Figure 3 Imaging integration for ablation of ventricular tachycardia (A, B). Example of integration of a computed tomography image in the three-dimensional electroanatomic system. This patient had ventricular tachycardia years after multiple surgical corrections for tetralogy of fallot with pulmonary artery stenosis. He was referred for multiple recurrences of drug-refractory ventricular tachycardia with two morphologies, both with left bundle branch morphology and inferior axis deviation. However, no arrhythmia was inducible during the electrophysiology testing. Therefore, the ablation strategy was based on substrate mapping in sinus rhythm with imaging integration (Figure 4). A: The three-dimensional rendering of the computed tomography (image in brown) of the right ventricle and pulmonary artery is superimposed on the electroanatomic mapping of the right ventricle in sinus rhythm.
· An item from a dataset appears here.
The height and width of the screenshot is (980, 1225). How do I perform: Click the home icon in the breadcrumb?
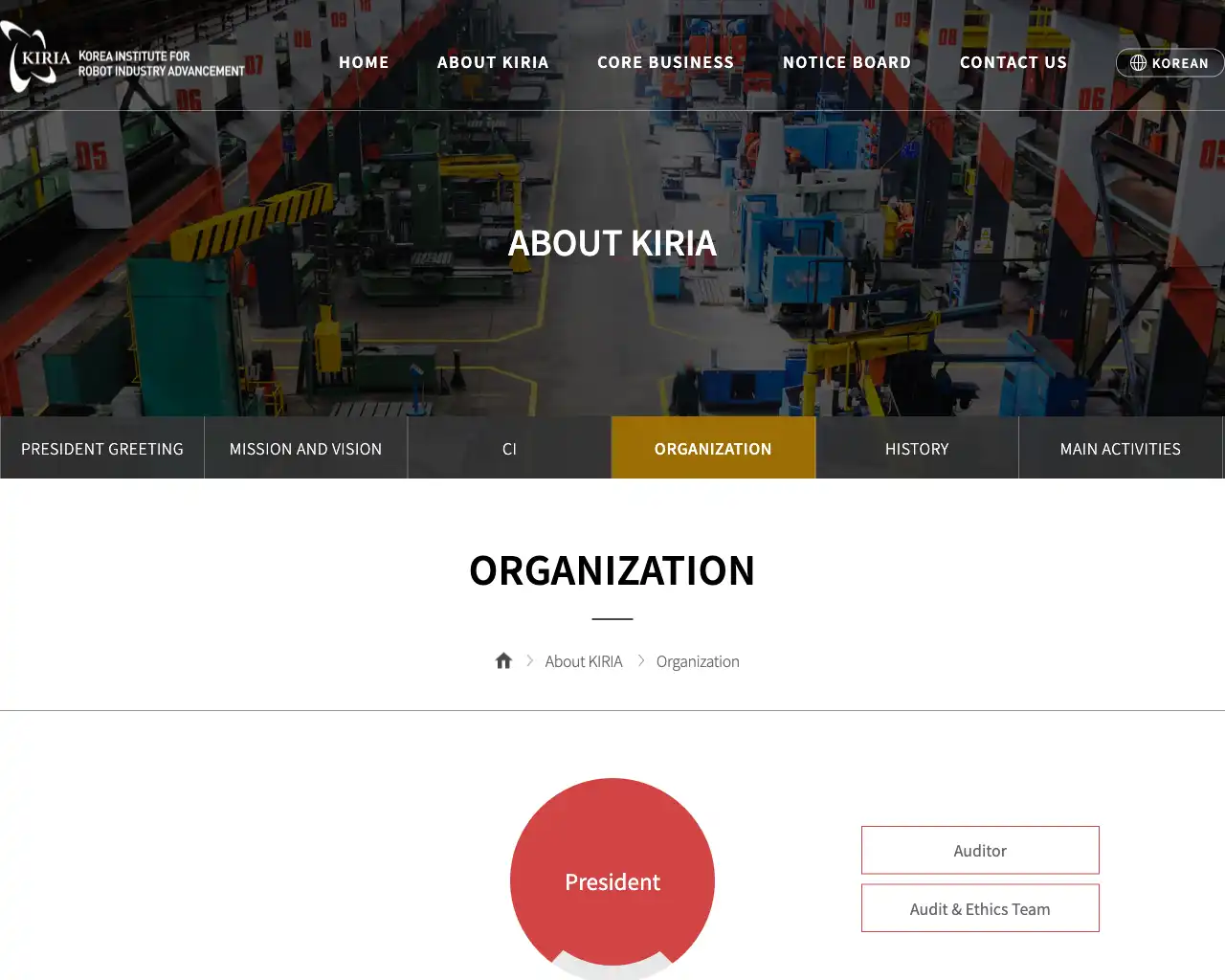pos(503,661)
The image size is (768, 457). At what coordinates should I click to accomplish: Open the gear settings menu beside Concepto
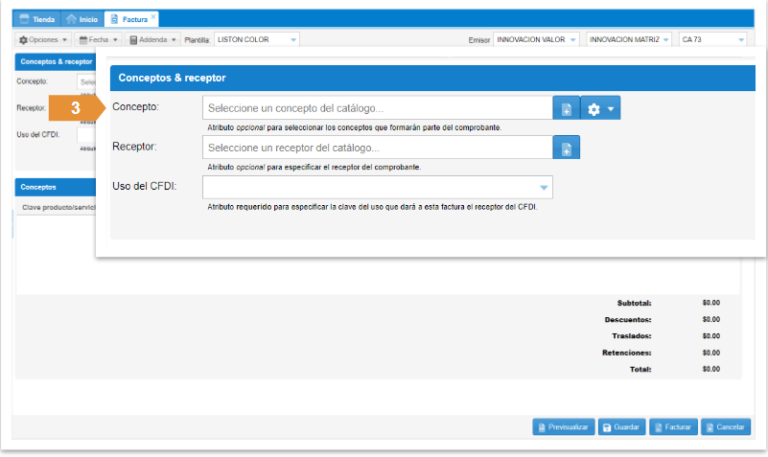coord(601,109)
The merging of the two images helps reconstruct the geometry of the heart chamber and, particularly in this case, clarifies the anatomy of the right ventricular outflow tract, identifying precisely the pulmonary valve annulus, an essential landmark for ablation. The right ventricle appears hypertrophic and markedly dilated; B: The activation map in sinus rhythm is shown in the antero-posterior projection without the integrated image. There is a markedly delayed activation in the anterior wall of the outflow tract (in purple), in a channel between two electrically silent areas (in gray) related to previous surgery (ventriculotomy and positioning of a prosthetic patch). This channel (arrow) shows late bipolar recordings, after the end of the surface QRS (panel on right hand side) and could possibly be related to one morphology of ventricular tachycardia. During sinus rhythm, the earliest activated site (in red) of the right ventricular endocardium is the ventricular septum, consistent with a breakthrough of activation from the left bundle branch in the presence of a complete right bundle branch block.

Figure 4 Ablation of “unmappable” ventricular tachycardia based on substrate mapping and pace-mapping (A, B). Bipolar voltage mapping of the right ventricle in the same patient as in Figure 3. A: According to the settings used for this map, shown in antero-posterior view, the purple area has a bipolar voltage > 0.53 mV, while in the myocardium surrounding the two scars (in gray) the voltage is low, between 0.05 and 0.52 mV (colors from red to blue). In this area, pace-mapping is used to identify channels of low voltage and slow conduction possibly related to the two ventricular tachycardia morphologies clinically documented. In addition to the channel of slow conduction identified between the two scars during sinus rhythm (Figure 3), a second channel of low voltage and slow conduction is now identified by pacing at 600 ms cycle length in the area marked by the yellow dot (arrow); B: In this site, pacing reproduces one of the two ventricular tachycardia morphologies. Interestingly, the interval between the stimulus artifact and the onset of the QRS complex is markedly prolonged (125 ms) and this demonstrates the presence of slow conduction in this area; C: The same map is now shown in right anterior oblique view with two lines of radiofrequency energy applications (red dots) delivered to transect the two channels: one line is deployed between the two scars and the other between one scar and the pulmonary artery annulus (circle marked by white dots). No arrhythmia was inducible at the end of the procedure and the patient had no recurrences during follow-up.